Viruses are becoming more common on mobile phones, but most people don't know that, which can help the viruses spread, Carrera said. The virus in this case, called Commwarrior.B, shows up as an attachment to an MMS (Multimedia Messaging Service) message or via Bluetooth. In an MMS, the user is asked if they want to open the attachment, and in Bluetooth they are asked if they want to accept it and then whether they want to run it. Mobile viruses typically identify themselves as something appealing, such as games or antivirus utilities.

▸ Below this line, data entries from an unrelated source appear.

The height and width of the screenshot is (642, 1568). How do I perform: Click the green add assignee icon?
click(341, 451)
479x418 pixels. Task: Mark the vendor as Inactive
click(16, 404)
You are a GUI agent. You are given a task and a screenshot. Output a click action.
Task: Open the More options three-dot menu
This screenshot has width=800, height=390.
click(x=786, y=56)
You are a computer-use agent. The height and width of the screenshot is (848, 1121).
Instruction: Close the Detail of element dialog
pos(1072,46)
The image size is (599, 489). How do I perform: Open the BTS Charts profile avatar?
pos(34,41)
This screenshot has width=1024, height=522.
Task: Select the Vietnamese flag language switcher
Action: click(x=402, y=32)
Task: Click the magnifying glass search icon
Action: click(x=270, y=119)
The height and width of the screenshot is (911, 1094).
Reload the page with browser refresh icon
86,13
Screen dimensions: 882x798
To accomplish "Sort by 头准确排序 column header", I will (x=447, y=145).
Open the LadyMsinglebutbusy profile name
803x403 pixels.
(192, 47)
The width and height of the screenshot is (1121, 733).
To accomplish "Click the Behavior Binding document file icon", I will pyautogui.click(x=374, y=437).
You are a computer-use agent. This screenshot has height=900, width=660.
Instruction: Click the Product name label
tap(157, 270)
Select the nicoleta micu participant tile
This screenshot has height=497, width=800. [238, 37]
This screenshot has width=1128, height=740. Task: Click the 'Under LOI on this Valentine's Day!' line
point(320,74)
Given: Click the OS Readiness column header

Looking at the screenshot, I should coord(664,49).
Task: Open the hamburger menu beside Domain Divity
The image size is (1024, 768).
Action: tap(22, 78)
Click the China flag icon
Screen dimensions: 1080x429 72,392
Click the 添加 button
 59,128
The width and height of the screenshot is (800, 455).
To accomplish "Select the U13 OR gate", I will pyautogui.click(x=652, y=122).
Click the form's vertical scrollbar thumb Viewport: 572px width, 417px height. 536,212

"People probably take for granted that it's just a joke program, because viruses are not that common in the mobile world," Carrera said. "People are not aware that the problem exists, like in the PC world."
When the virus gets on to a phone, it immediately tries to spread itself in two ways: It scans the local area for devices with Bluetooth and tries to send itself to them, and it sends MMS messages to phone numbers on the phone's contact list, Carrera said. It doesn't cause any damage to the phone, he added. At the Scandinavian company, the spread stopped when employees realized what was happening and stopped opening the attachment when it was sent to them, Carrera said.
Though this virus didn't do anything but spread itself, mobile viruses can cause damage. In other cases, mobile phone viruses have disrupted the icons on a phone or prevented users from starting certain applications, Carrera said. In addition, it would probably be easy to write a mobile virus that steals the subject line from a legitimate MMS in order to fool the recipient, as some e-mail worms have done, he added.
Phone viruses aren't as well developed as those for the PC, but worse is yet to come, according to Carrera.
"Probably we'll see these cases happen more in the future in communities where people trust each other," he said.